+++ Extracted text
Fields threw for a season-high 254 yards to go with the big touchdown run and completed 20 of 25 passes. He had a 56-yard completion to Equanimeous St. Brown that set up a touchdown and a 49-yard pass that a leaping N’Keal Harry caught against his helmet, though he was also intercepted on the final two possessions.

“We all know he’s athletic, but I don’t think people give him enough credit as a thrower," St. Brown said. "He’s a great passer. He makes impressive throws even on the move. So I think he deserves more credit than he is given as a passer.”

Fields' progress coming off a shaky rookie season has transformed an offense that struggled to score early in the season. The Bears have averaged about 25 points over the past seven games compared to 15.5 in the first six, though they're still unbalanced with a run game that leads the league and a passing attack that ranks last.

“The foundation we’re laying in terms of how we play, the intensity of which we play," Eberflus said. "You can see a spirited team out there -- a team that perseveres through adversity, which is what you need. We’re trying to build championship habits. I keep telling the guys that. It’s championship habits. Every single week, one week at a time.”
++++++
+++ Dataset section
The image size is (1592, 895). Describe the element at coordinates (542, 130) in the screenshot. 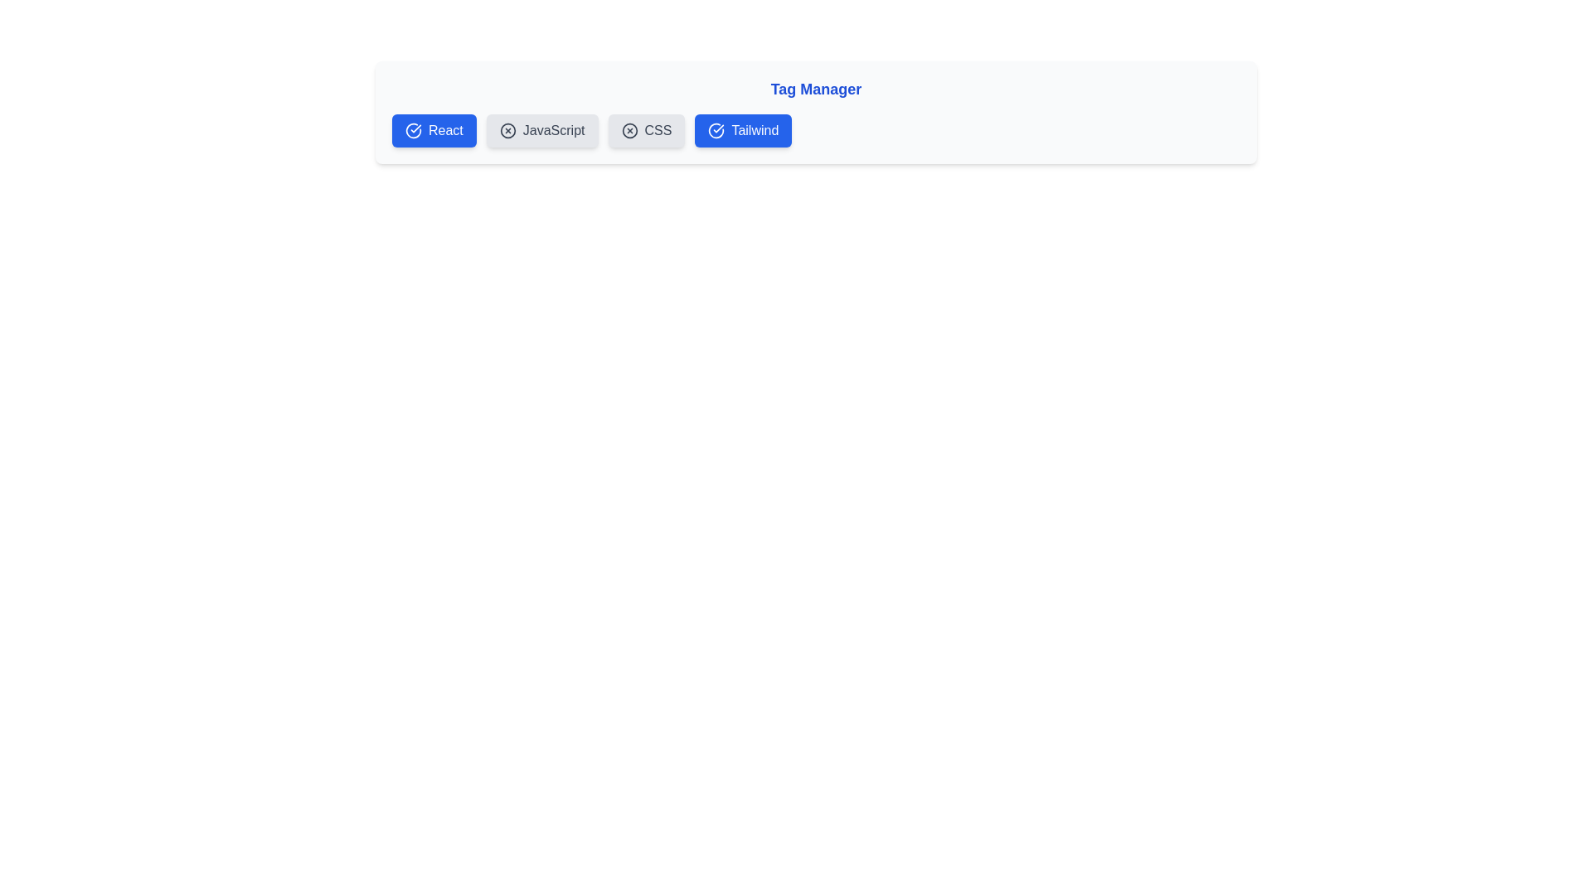

I see `the tag labeled JavaScript` at that location.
++++++
Exercise tasks =>
a: Shorten the paragraph of the article on Fields and the Bears that begins "Fields' progress coming off" while keeping its main facts.
b: In the article on Fields and the Bears, why does St. Brown say Fields deserves more credit as a passer? Answer in one to three sentences.
c: From the article on Fields and the Bears, write out the passage word for word, starting at "Fields' progress coming" and ending at "that ranks last.".
You won't need the material that accompanies the article on Fields and the Bears.

Responses per task =>
a: After a shaky rookie season, Fields has improved and transformed an offense that struggled to score early on. The Bears have averaged about 25 points over the past seven games, up from 15.5 in the first six. The offense is still unbalanced, with the league's top run game and its last-ranked passing attack.

b: St. Brown says everyone knows Fields is athletic, but people don't give him enough credit as a thrower. He calls Fields a great passer who makes impressive throws even on the move.

c:
Fields' progress coming off a shaky rookie season has transformed an offense that struggled to score early in the season. The Bears have averaged about 25 points over the past seven games compared to 15.5 in the first six, though they're still unbalanced with a run game that leads the league and a passing attack that ranks last.